The tank is no slouch against other AFVs, however, owing to the coaxial 105mm smoothbore anti-tank gun, similar to but much more powerful than the 73mm 2A28 Grom employed on the BMP-1. Each of the remotely operated forward turrets mounts a 7,62mm machine gun and a flamethrower, and can traverse 49 degrees toward the centre of the tank, and 91 degrees to the side, and thus able to sweep the entire area in front with both bullets and fire. Each of the remotely operated side-mounted 14mm machine guns can also rotate up to 45 degrees to the outside of the tank.

IS-11 1.PNG

You will notice that the left-hand machine gun is hanging from the sponson plate, as on the Astartes Predator, whereas the right-hand machine gun is mounted on top of the sponson plate, as remotely operated machine guns typically are in armies that use them today.
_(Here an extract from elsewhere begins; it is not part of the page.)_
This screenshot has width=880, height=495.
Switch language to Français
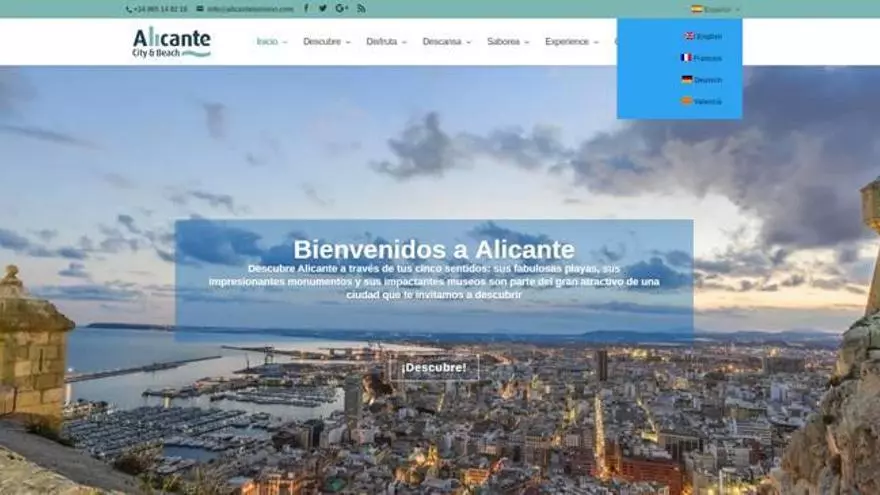pyautogui.click(x=702, y=58)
This is because the control box (which also contains the optics) would hit the track skirt and prevent it from rotating at all if it was mounted the same way as the one on the other side. Now then, I could easily make a mirror-image component, but mass-produced heavy machine guns that are used as the weapons for remotely operated gun systems do not come in left-hand and right-hand variants, as bolt-action rifles or side-lock muzzle-loaders do. In fact, funny story: when I turned 12 and was thus old enough to hunt in Pennsylvania, my father bought me a Savage 110 bolt-action .30-06. I hate using that gun, because it has a hollow plastic stock and an inch-thick, spongy recoil pad that does fuck all. Therefore, I tried getting a replacement wooden stock, but the company I found, that supposedly specialises in that sort of thing (and no, I don't remember which company it was, I was 14 at the time) sent me a left-handed stock for the wrong model, even though I specified that it was a right-handed model 110. To this day, my father and I swap rifles during gun-hunting season, assuming that I haven't already filled my tags during archery season, because with that lightweight plastic stock, that .30-06 has a nastier kick than my .45-70, which most people are surprised to learn is my favourite cartridge, scrawny little critter that I am.
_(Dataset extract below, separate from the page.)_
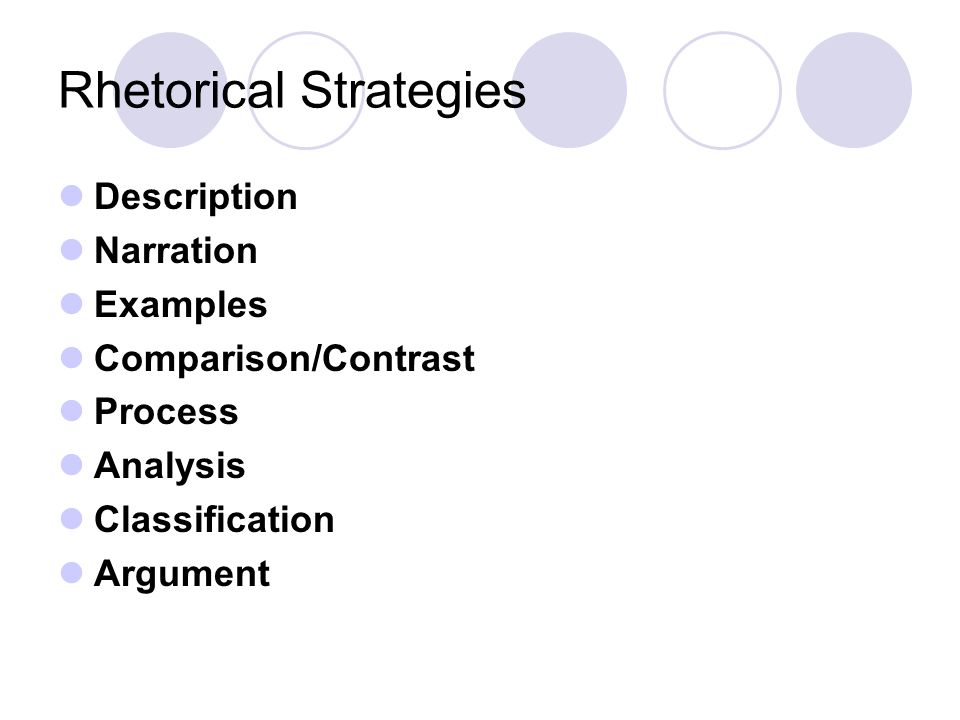Click the bullet dot beside Argument

click(72, 573)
Concerning remotely operated weapon systems in general, I imagine that most people would think that a tank developed in alternate-reality 1957 ought not to have them, but the IS-7 actually DOES have remotely operated machine guns AND an autoloader for its main gun, and it was built in 1948! And people wonder why I idolise Nikolai Shashmurin...
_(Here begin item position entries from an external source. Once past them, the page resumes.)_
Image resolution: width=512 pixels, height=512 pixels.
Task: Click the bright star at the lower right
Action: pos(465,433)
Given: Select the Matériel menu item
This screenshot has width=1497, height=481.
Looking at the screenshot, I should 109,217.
The following pictures show what my alternate history Supreme Command heavy tank division would look like, centred about an IS-11:
M Tanks full division 5.PNG
M Tanks full division 6.PNG
M Tanks full division 7.PNG
M Tanks full division 8.PNG
In the front row is the IS-10M, and in the back is the ISU-10M, another fictional AFV I came up with on my own, but coincidentally is very similar to Object 268-5, a self-propelled gun designed around the T-10 chassis, mounting a 152,4mm rifled howitzer in a rotating turret. It was never built, but its fixed casemate predecessor, Object 268, is currently on display in the Kubinka Tank Museum. The main differences between the ISU-10M and Object 268-5 are that the former has a bigger turret and mounts a 160mm rifled howitzer, but the idea behind the two designs is exactly the same.

Right, enough fiction. Time to get back to reality, and (maybe) finish the AMX M4!